И вот, трусит, значит, Машка с этим рыцарем печального образа на спине от фонаря к фонарю, от склада к складу, как вдруг ржач из темноты – приглушённый и сдавленный, но всё же ржач. И обрывок фразы: «…ну, блин, Буцефал!..» Тим пришпорил скакуна на звук и смело проорал во мрак предписанное Уставом «стой, кто идёт».
Это были не искатели Святого Грааля и не гяуры-иноверцы. Это были начальник караула с дежурным по училищу.

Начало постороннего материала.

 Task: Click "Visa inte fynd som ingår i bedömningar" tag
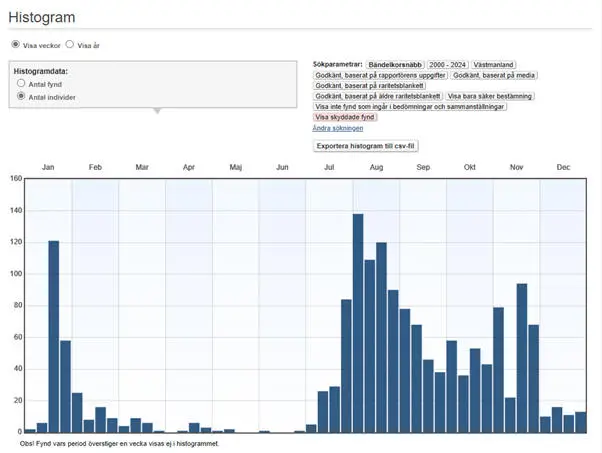tap(410, 106)

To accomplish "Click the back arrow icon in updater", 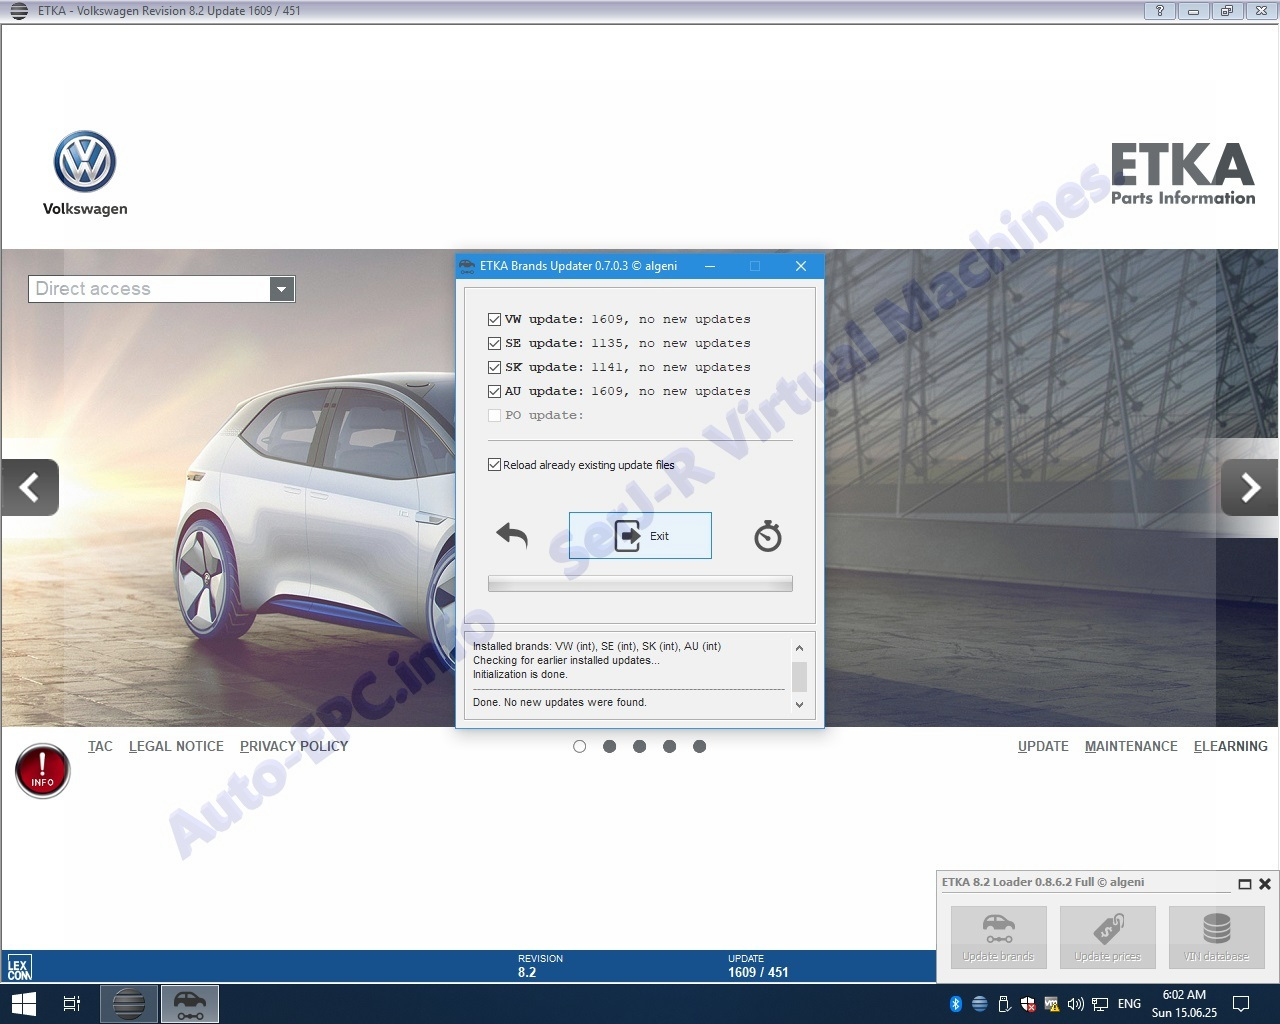I will click(512, 536).
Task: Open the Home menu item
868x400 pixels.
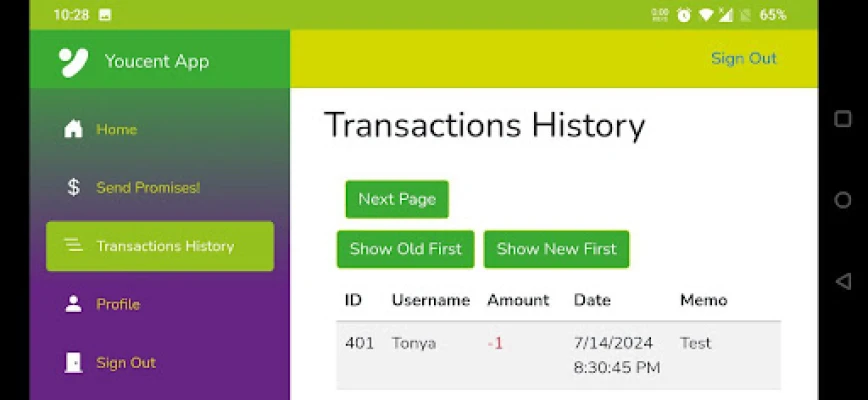Action: point(116,129)
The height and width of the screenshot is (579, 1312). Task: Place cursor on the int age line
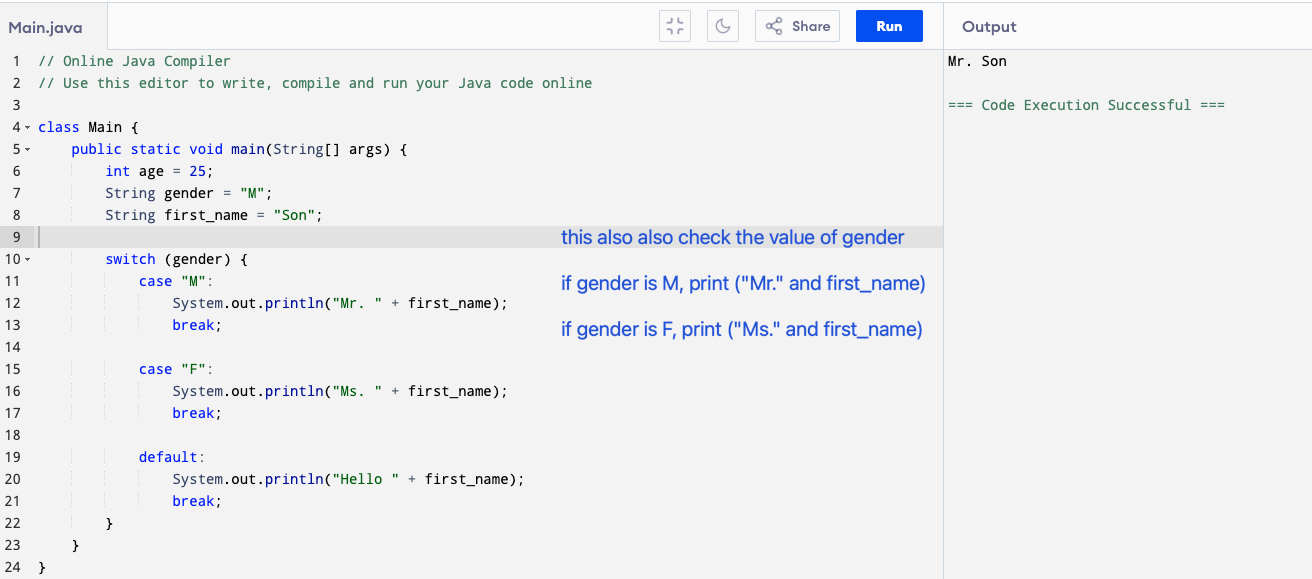pos(159,171)
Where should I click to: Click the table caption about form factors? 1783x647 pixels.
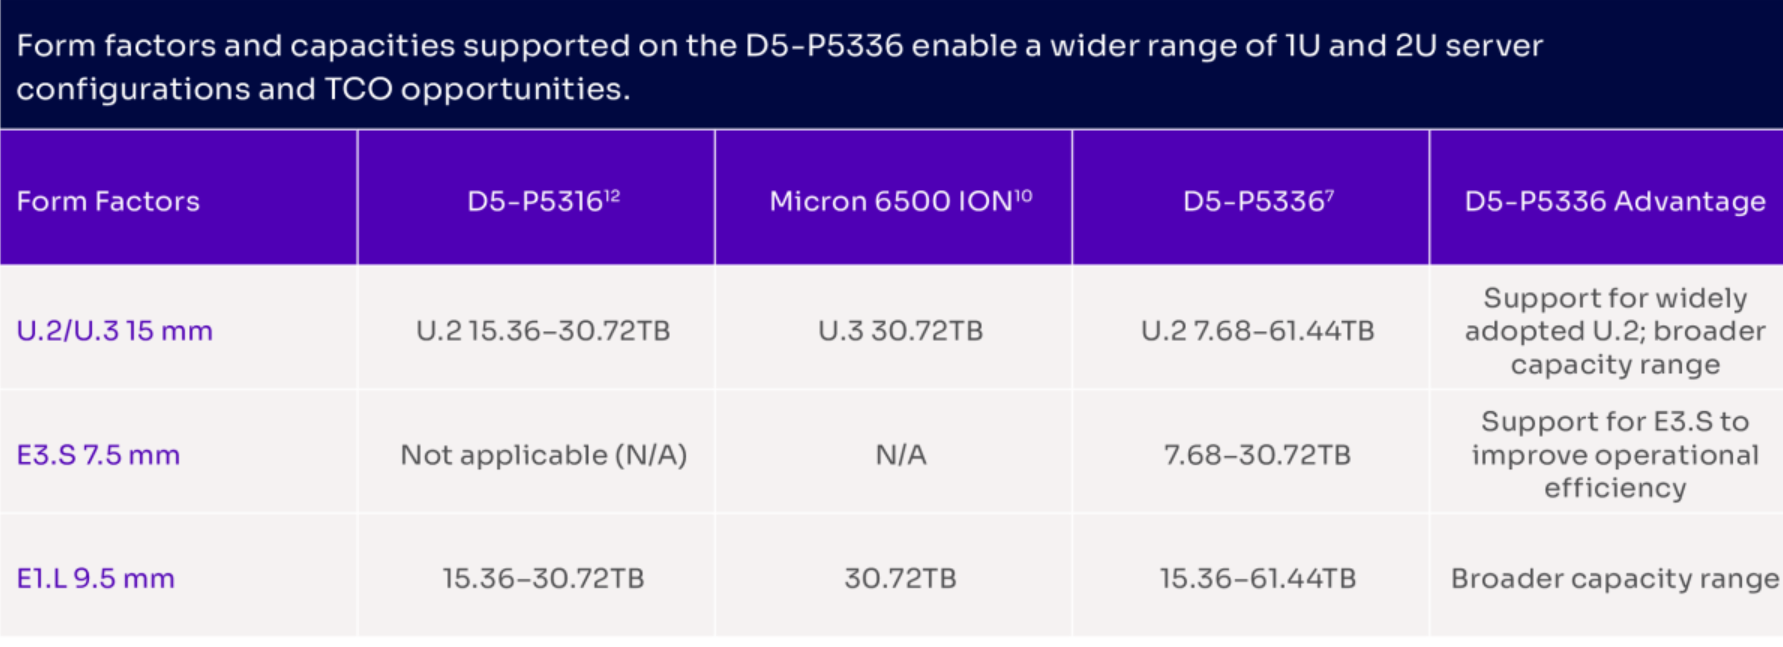click(780, 67)
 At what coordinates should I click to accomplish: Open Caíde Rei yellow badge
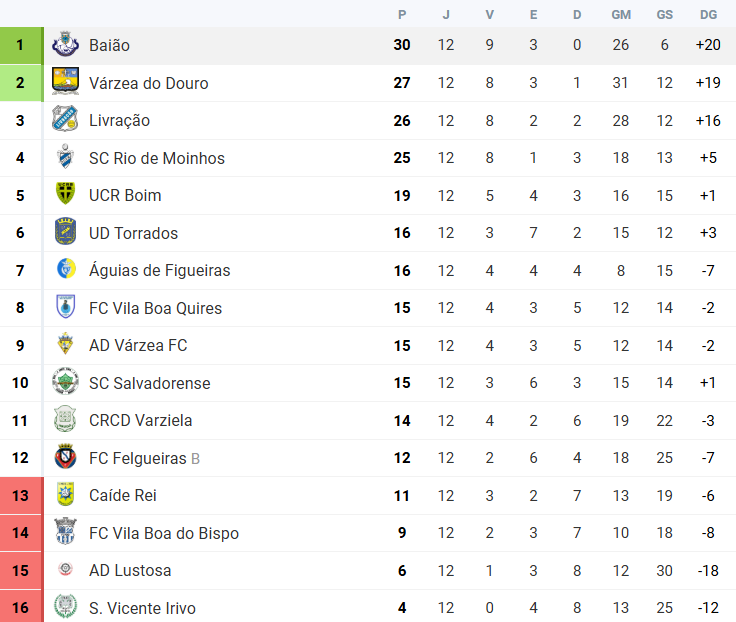(65, 494)
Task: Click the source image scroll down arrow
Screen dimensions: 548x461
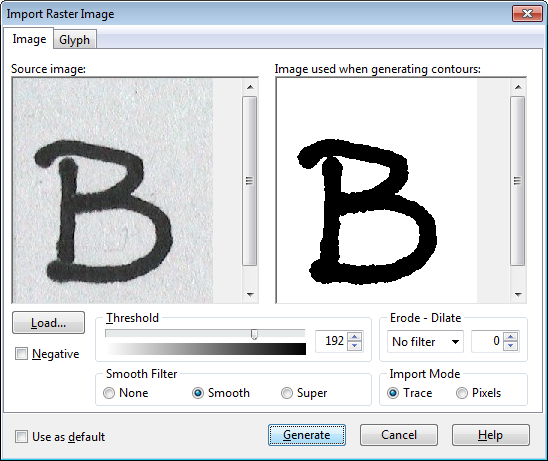Action: tap(250, 295)
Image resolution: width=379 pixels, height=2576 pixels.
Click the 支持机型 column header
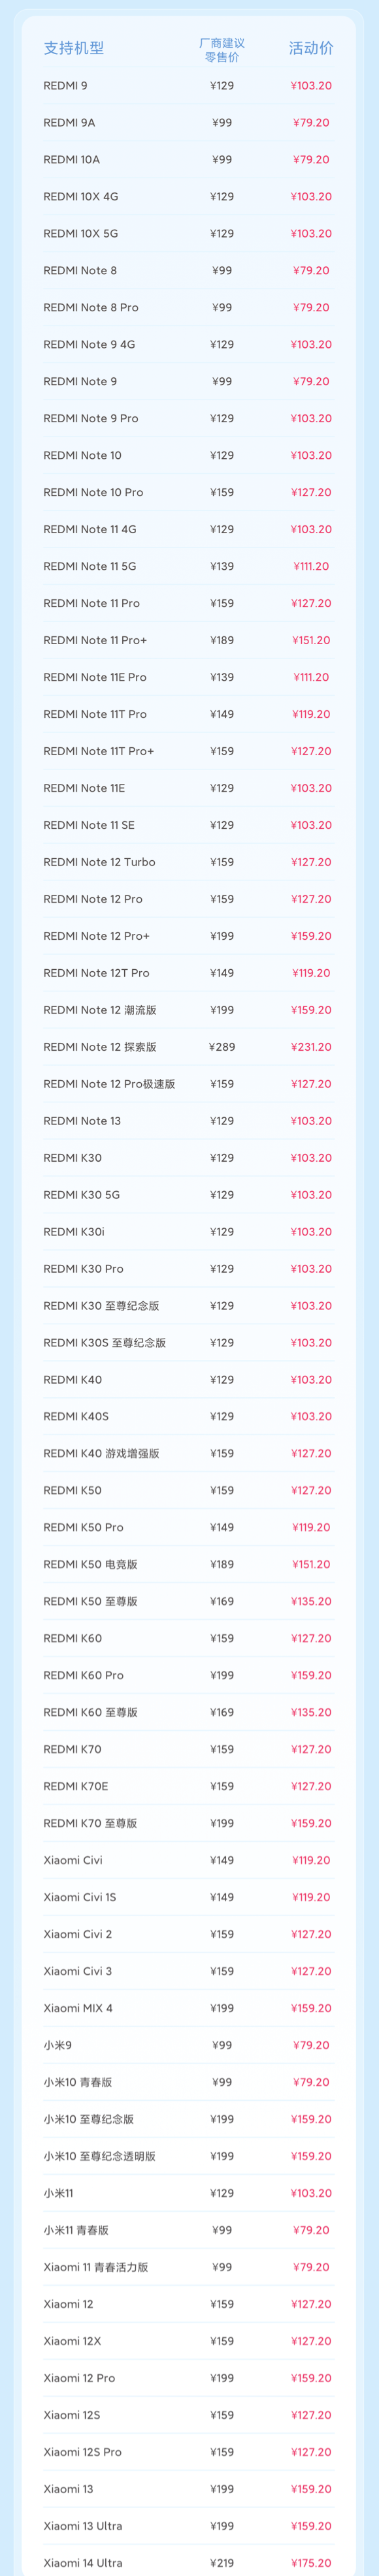73,48
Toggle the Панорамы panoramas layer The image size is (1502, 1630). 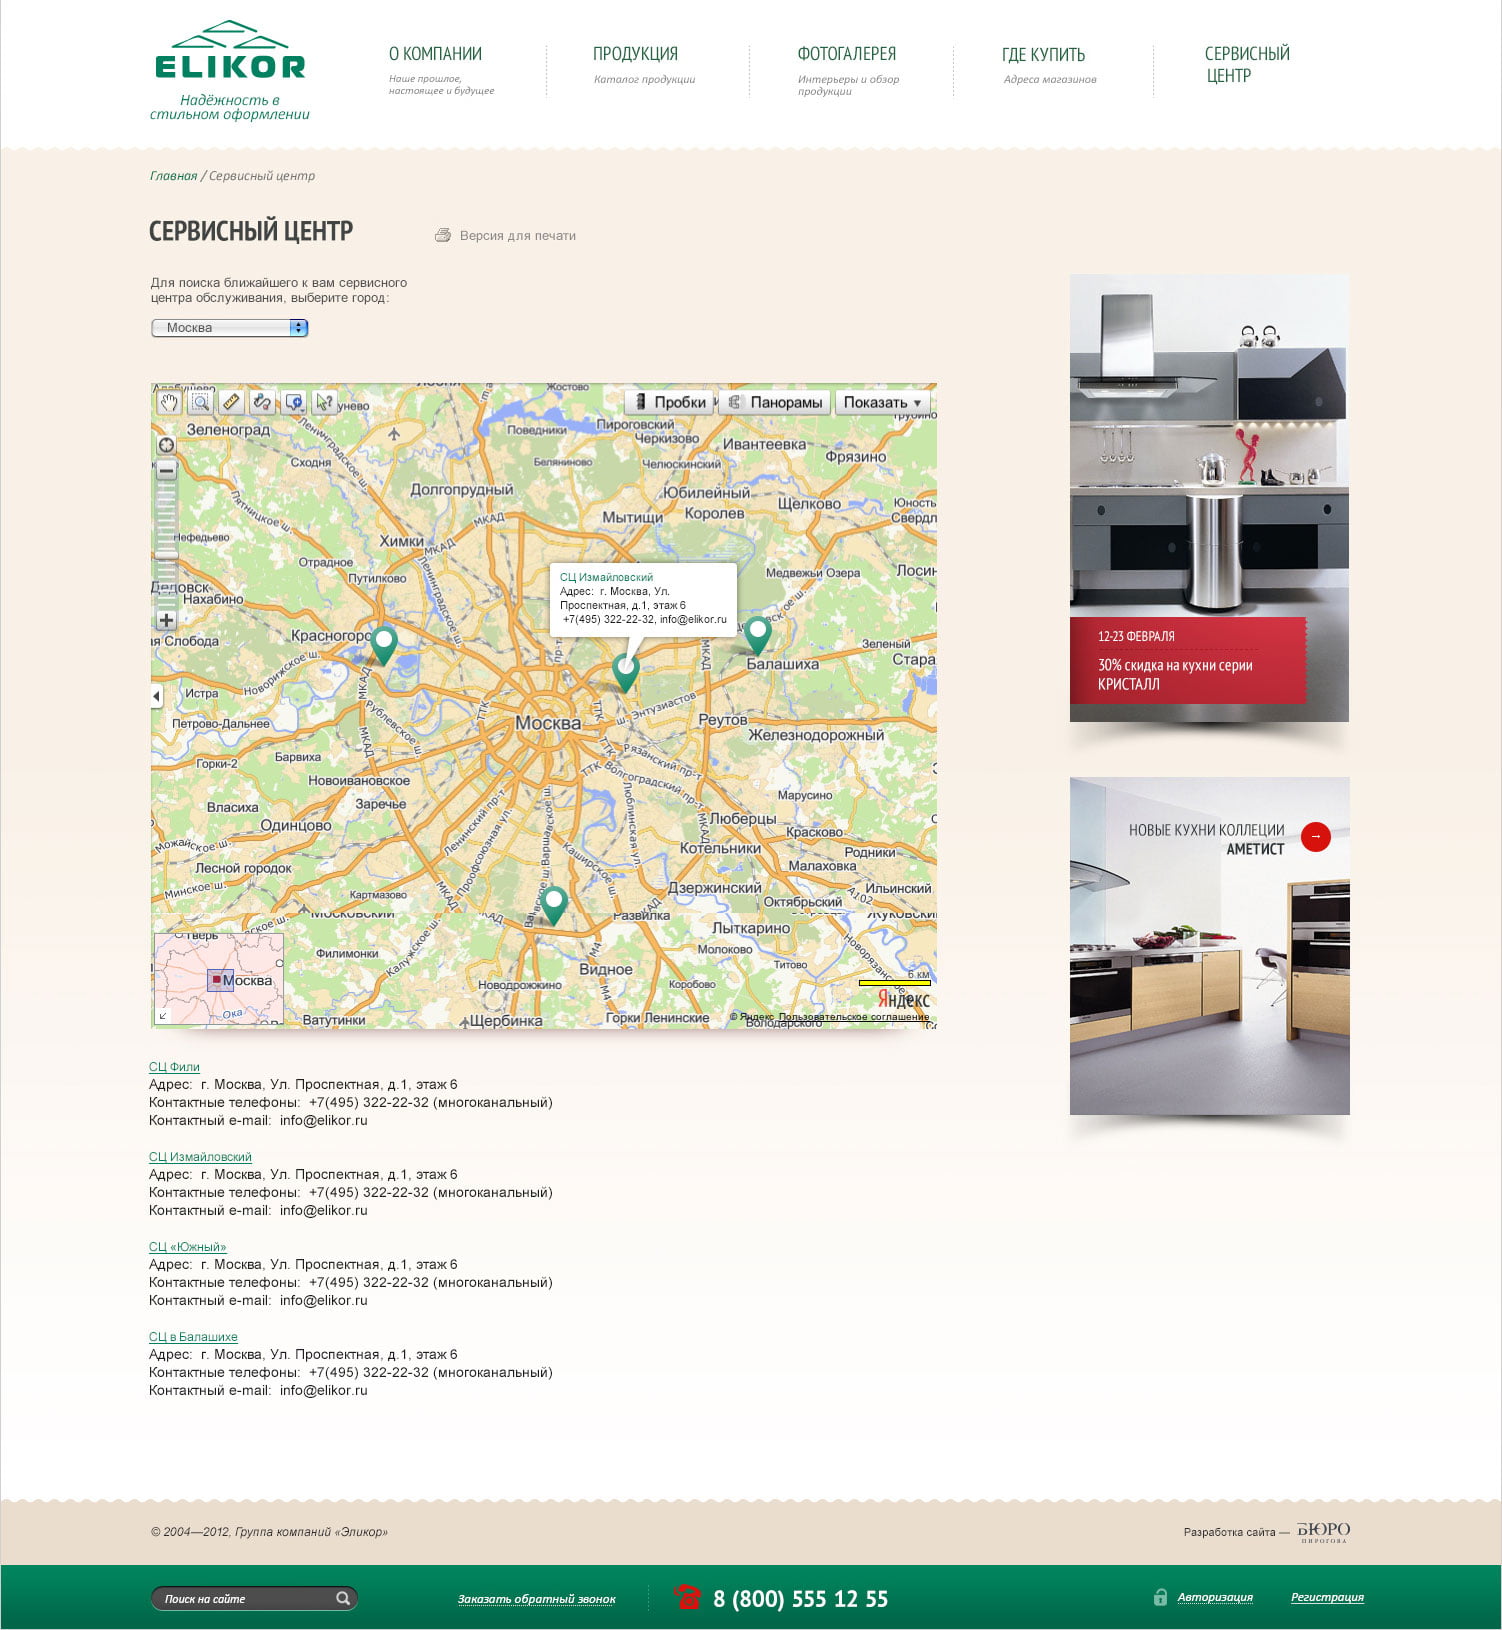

Они оба – плюс сопровождающий караульный – лежали ровным рядком на газоне и в тихом экстазе дрыгали ногами. Ланселот озадаченно почесал в затылке, ловко спешился, перехватив автомат, и бодро доложил – благо рожу в темноте плохо видно:
– Товарищ капитан первого ранга, часовой третьего поста старшина второй статьи Тимченко. На посту без замечаний.
И тогда они совсем задохнулись в икоте.
Сидеть бы Тиму на знаменитой севастопольской гауптвахте со всеми вытекающими, но развеселившийся дежурный по училищу хлопал себя по ляжкам, приседал и не унимался:
– Ну… едрёптыть!… меня ещё никогда в жизни никто… так… не смешил! Гы-гыыы!..
И ушли обратно в караулку, громко и неприлично фыркая в темноту. А Тим побрёл дальше – печати проверять. Уже пешком. Верная Машка печально постукивала копытцами чуть в стороне. В отличие от Тима, она тяжело переживала конфуз. Ослы – они ведь всё-всё-всё понимают, и извилин у них куда больше, чем, например, у кенгуру. И даже чем у некоторых малокопытных двуногих.
ДАША СЕВАСТОПОЛЬСКАЯ
Про Севастополь всегда говорили (да и сейчас, наверно, говорят) – город камней, бляdей и белых бескозырок. Что есть, то есть. Конечно же, это не про всех подряд, но! – народный фольклор никогда не врёт.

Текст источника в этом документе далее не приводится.